By computing from Eq. (1) we have

\begin{aligned} &\boldsymbol{c}_{ i}(0) = \boldsymbol{p}_{i + 1},\qquad \boldsymbol{c}_{ i}(1) = \boldsymbol{p}_{i + 2}. \end{aligned}
(3)
\begin{aligned} &\boldsymbol{c'}_{ i}(0) = \frac{1}{2} ( \boldsymbol{p}_{i + 2} - \boldsymbol{p}_{i} ),\qquad \boldsymbol{c'}_{ i}(1) = \frac{1}{2} ( \boldsymbol{p}_{i + 3} - \boldsymbol{p}_{i + 1} ). \end{aligned}
(4)

Equation (3) shows that cubic Catmull–Rom spline interpolates its control points except for $$\boldsymbol{p}_{0}$$ and $$\boldsymbol{p}_{n}$$. From Eqs. (3) and (4) we have $$\boldsymbol{c}_{i + 1}^{(k)}(0) = \boldsymbol{c}_{i}^{(k)}(1)$$, $$k = 0,1$$, which show that the cubic Catmull–Rom spline satisfies $$C^{1}$$ continuity. The interpolation and $$C^{1}$$ continuity are the salient features of cubic Catmull–Rom splines.

Due to the interpolation and $$C^{1}$$ continuity, the cubic Catmull–Rom spline has been successfully used in geometric design [20, 21] and engineering applications [22, 23]. However, the cubic Catmull–Rom spline would be uniquely determined when all the control points are fixed. In this case, the spline has no degrees of freedom, which limits its applications in engineering. To alleviate the shortcoming of the cubic Catmull–Rom spline in shape adjustment, we need to construct a Catmull–Rom spline that can adjust its shape freely.

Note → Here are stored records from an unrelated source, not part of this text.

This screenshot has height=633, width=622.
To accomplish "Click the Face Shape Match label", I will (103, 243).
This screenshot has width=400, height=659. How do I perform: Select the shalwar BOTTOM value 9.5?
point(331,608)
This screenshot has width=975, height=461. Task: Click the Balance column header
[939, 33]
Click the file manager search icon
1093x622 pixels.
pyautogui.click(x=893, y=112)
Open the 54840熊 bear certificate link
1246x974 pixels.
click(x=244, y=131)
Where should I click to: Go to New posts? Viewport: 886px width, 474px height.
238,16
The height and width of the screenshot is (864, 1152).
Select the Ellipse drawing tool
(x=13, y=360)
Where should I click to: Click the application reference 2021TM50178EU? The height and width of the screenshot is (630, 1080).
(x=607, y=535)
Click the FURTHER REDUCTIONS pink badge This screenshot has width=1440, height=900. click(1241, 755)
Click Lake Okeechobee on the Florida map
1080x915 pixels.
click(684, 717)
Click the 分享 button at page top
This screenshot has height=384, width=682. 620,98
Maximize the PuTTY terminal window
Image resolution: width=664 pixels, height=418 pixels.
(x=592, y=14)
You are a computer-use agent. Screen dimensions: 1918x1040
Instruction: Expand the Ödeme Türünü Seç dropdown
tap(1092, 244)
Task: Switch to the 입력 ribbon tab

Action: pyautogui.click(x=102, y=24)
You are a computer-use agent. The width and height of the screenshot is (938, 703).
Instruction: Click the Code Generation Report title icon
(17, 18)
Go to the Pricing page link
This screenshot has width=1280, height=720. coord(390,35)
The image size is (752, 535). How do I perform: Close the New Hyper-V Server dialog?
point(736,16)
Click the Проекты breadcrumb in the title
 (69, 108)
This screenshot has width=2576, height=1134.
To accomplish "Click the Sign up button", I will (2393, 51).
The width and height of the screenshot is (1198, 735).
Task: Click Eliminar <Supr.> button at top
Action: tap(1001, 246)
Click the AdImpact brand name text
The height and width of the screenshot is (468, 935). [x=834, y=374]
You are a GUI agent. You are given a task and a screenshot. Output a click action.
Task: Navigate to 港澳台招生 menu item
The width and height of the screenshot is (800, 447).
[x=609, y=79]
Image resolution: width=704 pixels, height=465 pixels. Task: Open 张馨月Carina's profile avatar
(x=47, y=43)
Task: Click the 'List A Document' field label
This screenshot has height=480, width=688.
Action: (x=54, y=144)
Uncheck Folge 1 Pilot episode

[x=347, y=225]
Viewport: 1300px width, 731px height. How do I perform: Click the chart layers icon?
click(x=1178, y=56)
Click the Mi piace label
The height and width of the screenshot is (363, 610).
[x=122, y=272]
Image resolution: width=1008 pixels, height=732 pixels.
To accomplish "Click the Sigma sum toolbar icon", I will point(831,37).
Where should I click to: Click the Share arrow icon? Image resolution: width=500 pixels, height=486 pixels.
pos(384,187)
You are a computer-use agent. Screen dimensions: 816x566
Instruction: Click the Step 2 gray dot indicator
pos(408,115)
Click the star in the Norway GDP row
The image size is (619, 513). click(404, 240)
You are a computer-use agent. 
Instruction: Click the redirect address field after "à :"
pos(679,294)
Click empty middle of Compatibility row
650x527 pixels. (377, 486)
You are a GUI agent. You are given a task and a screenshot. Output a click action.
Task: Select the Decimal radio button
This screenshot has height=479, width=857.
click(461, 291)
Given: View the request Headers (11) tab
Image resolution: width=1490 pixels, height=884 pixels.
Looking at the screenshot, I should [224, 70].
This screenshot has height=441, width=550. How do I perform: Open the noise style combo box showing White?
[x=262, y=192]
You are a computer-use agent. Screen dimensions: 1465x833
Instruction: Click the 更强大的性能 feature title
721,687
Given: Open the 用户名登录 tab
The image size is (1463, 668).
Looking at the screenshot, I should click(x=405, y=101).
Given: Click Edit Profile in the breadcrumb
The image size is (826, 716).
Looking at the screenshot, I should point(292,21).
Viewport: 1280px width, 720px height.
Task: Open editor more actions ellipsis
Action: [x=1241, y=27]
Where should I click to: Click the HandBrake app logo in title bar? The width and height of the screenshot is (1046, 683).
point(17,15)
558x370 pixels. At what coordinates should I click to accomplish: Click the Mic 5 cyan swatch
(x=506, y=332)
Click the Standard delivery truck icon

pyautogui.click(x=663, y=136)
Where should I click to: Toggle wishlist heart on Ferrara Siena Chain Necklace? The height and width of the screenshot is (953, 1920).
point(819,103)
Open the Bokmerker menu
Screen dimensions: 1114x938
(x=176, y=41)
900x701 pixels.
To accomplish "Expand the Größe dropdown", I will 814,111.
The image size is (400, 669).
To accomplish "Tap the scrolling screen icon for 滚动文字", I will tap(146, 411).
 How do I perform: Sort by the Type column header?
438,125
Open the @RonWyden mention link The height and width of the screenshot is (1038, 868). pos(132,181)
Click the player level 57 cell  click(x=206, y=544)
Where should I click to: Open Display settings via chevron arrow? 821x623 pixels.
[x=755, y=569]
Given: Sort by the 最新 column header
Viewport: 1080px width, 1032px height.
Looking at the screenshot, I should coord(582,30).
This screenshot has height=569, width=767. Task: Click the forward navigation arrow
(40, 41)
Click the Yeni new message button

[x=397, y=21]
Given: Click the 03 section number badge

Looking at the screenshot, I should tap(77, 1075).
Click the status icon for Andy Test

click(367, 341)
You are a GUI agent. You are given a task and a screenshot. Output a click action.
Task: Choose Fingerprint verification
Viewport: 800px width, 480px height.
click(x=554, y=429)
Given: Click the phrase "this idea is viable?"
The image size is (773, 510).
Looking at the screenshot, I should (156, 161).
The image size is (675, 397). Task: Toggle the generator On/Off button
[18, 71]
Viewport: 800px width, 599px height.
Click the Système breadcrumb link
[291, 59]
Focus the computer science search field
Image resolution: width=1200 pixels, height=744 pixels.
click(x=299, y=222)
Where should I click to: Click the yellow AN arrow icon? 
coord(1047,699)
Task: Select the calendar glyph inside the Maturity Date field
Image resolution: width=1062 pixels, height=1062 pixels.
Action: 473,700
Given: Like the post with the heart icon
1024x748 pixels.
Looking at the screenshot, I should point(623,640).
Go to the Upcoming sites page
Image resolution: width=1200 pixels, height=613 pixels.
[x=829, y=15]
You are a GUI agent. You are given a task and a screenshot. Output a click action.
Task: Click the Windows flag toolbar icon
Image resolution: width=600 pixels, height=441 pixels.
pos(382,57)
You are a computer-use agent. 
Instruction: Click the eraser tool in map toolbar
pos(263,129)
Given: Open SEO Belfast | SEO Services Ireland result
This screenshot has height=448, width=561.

## The quartic Catmull–Rom spline

To construct a Catmull–Rom spline with shape adjustment ability, we raise the spline’s degree to be quartic and introduce free parameters into the spline. In this section, we first construct the basis of the quartic Catmull–Rom spline and then define the quartic Catmull–Rom spline by the proposed basis.

### The basis

The specific construction processes of the basis can be found in the Appendix, we directly give its definition as follows.

### Definition 1

The basis $$f_{i}(\alpha;t)$$ ($$i = 0,1,2,3$$) of the quartic Catmull–Rom spline is defined by

\begin{aligned} \textstyle\begin{cases} f_{0}(\alpha;t) = \frac{1}{2} ( - t + 2(1 + \alpha )t^{2} - (1 + 4\alpha )t^{3} + 2\alpha t^{4} ), \\ f_{1}(\alpha;t) = \frac{1}{2} ( 2 - (5 + 2\alpha )t^{2} + (3 + 4\alpha )t^{3} - 2\alpha t^{4} ), \\ f_{2}(\alpha;t) = \frac{1}{2} ( t + 2(2 - \alpha )t^{2} - (3 - 4\alpha )t^{3} - 2\alpha t^{4} ), \\ f_{3}(\alpha;t) = \frac{1}{2} ( - (1 - 2\alpha )t^{2} + (1 - 4\alpha )t^{3} + 2\alpha t^{4} ), \end{cases}\displaystyle \end{aligned}
(5)

where $$0 \le t \le 1$$, α is an arbitrary real number.

### Theorem 1

The basis expressed in Eq. (5) has the following properties:

(a) Partition of unity.

For any α, there is $$f_{0}(\alpha;t) + f_{1}(\alpha;t) + f_{2}(\alpha;t) + f_{3}(\alpha;t) \equiv 1$$.

(b) Symmetry.

For any α, there is $$f_{i}(\alpha;1 - t) = f_{3 - i}(\alpha;t)$$, $$i = 0,1,2,3$$.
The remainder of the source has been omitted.